Activity: Beginning with the line containing "Where should I click to: Click the silence" and going on through the line containing "How do I perform: Switch", the lines below are to be returned exactly, pictures excluded and nothing added.

Supplied data:
= = = = =
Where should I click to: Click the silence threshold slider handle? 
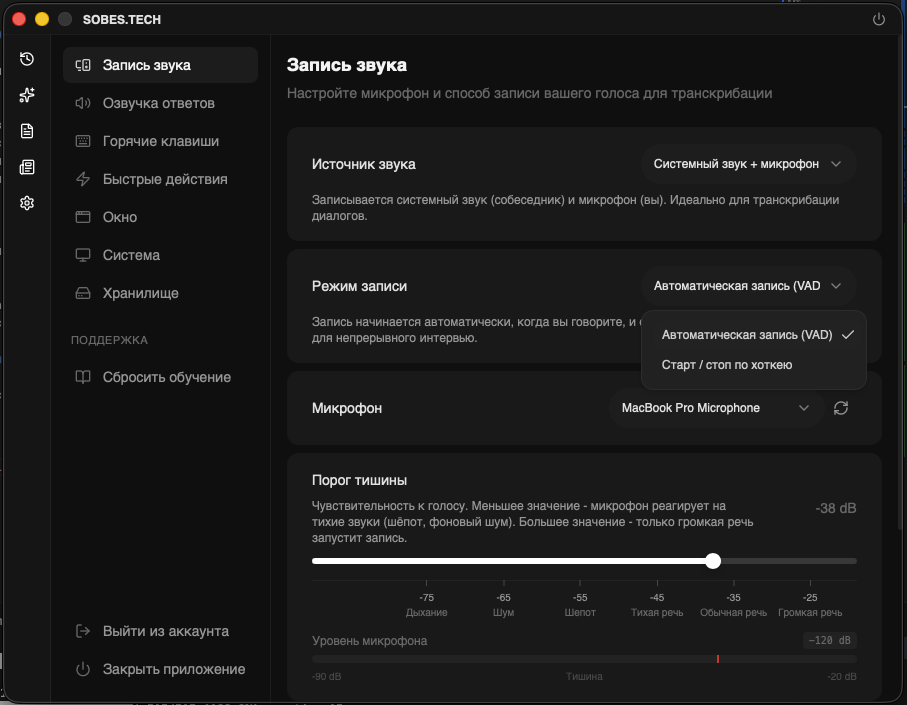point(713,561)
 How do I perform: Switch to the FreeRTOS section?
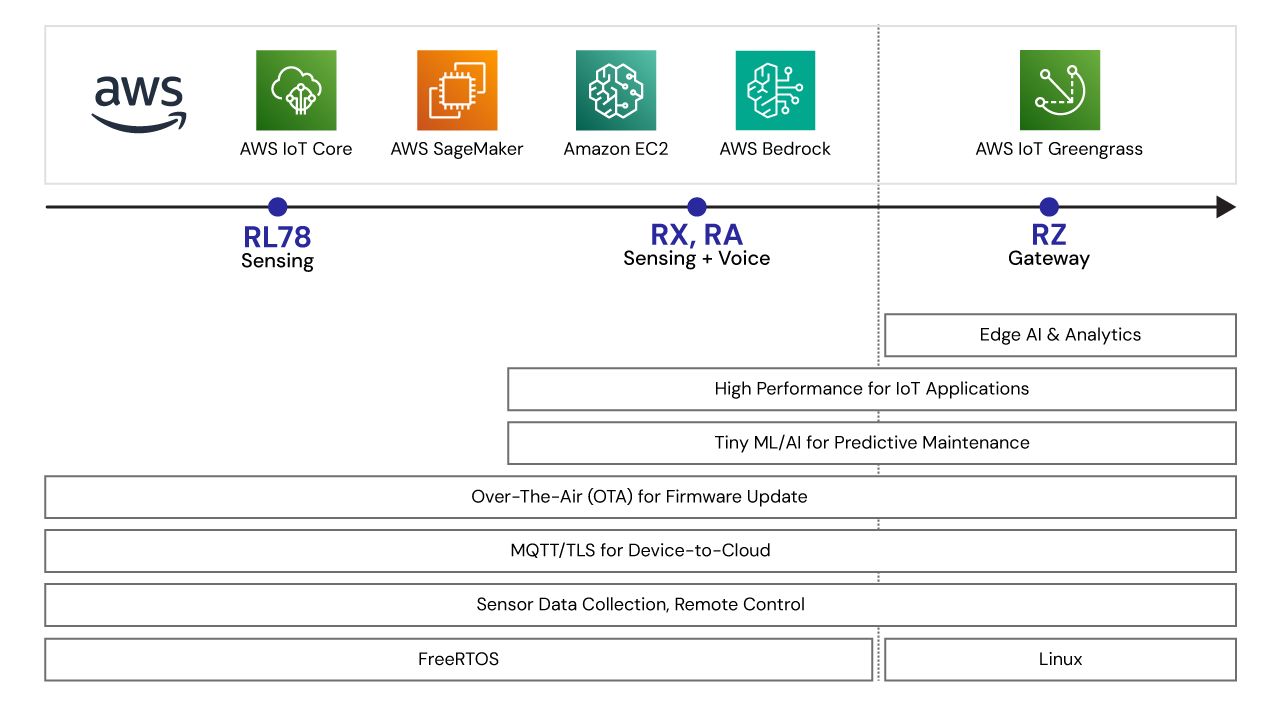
= = = = =
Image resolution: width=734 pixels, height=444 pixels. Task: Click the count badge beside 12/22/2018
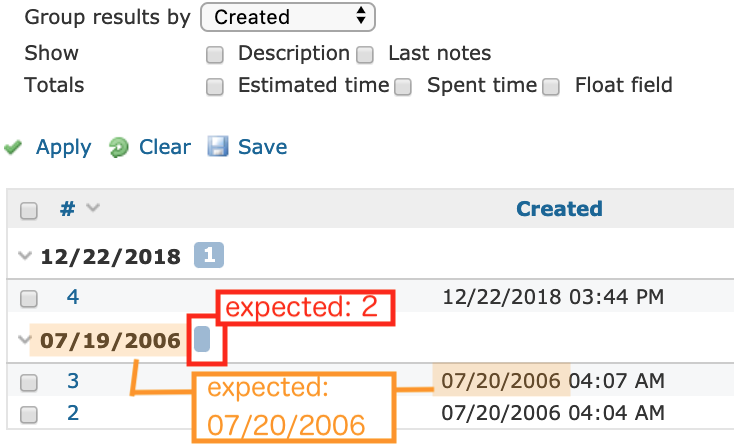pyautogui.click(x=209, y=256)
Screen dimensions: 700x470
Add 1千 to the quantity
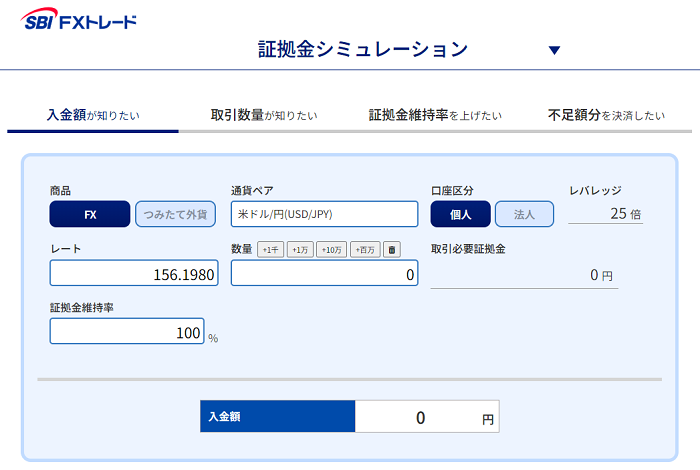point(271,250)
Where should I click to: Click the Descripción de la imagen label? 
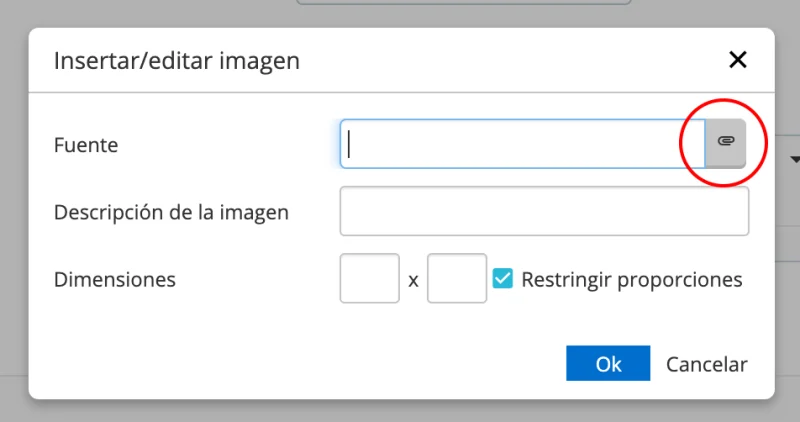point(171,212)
= = = = =
Task answer:
Where should I click to: Click the silence threshold slider handle? 
point(713,561)
 How do I perform: Switch to the FreeRTOS section?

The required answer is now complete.